Encantada com o feito, deixei o álcool pra lá e passei a apreciar a cena. Acocorada ao lado de uma fogueirinha, sentindo seu calor insuportavelmente gratificante no rosto e, nas costas, o sol de quase meio dia. Era um fogão! As labaredinhas dançavam como a juba de um leão ao vento. Até que uma delas se aproximou demais do álcool me fazendo prestar atenção nele. Que sorte! Ou seria o Leão do ascendente? O frasco já se deformava por causa do calor da fogueira. Num movimento reflexo, peguei a garrafa e a afastei do fogo, mas o inevitável aconteceu. Quatro, dos cinco dedos da mão esquerda se queimaram no plástico quase derretido. Não chorei. Nem quis chorar. Mas doeu que só. Como o fogo já se despedia, aproveitei os últimos segundos de sua companhia, acocorada perto dele, com a palma da mão pra cima, pros dedos não magoarem em nada.

           

Fim do espetáculo. Tampei o álcool prevendo o carão que levaria quando minha mãe visse aquilo. Não tinha me dado conta, mas ela me olhava do alpendre. Estava procurando pelo fósforo. Certamente, chegou depois do perigo, senão não teria ficado só olhando.

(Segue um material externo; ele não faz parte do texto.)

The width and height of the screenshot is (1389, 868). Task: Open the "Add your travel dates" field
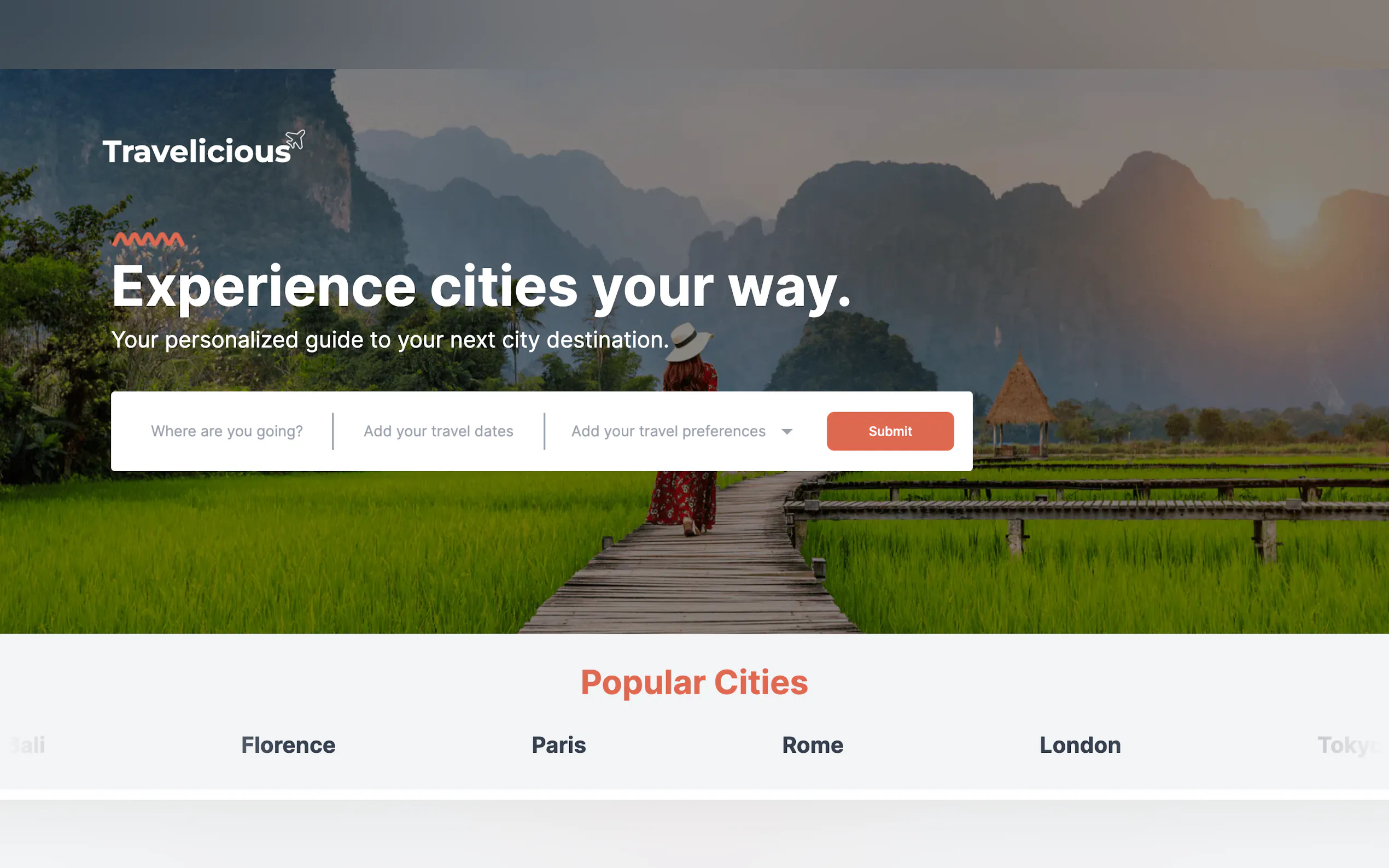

Desconfiada, olhei pra ela baixando a cabeça, assumindo. Quando ela viu a garrafa deformada, veio ligeira ao meu encontro. Sentiu o calor da garrafa, que já não era de queimar, guardou o fósforo no bolso do vestido bege e me olhou sorrindo. Ainda não aliviada lhe mostrei meus dedinhos já com lindas bolhas de água estufando as digitais. Ela olhou, sorriu de novo, balançando a cabeça como se dissesse “não tem jeito” e disse pela milionésima vez: quem brinca com fogo, uma hora acaba se queimando!


É, me queimei mesmo, mas não tenho dúvidas de que fui salva pelo leão que ascende sempre quando é hora de nascer.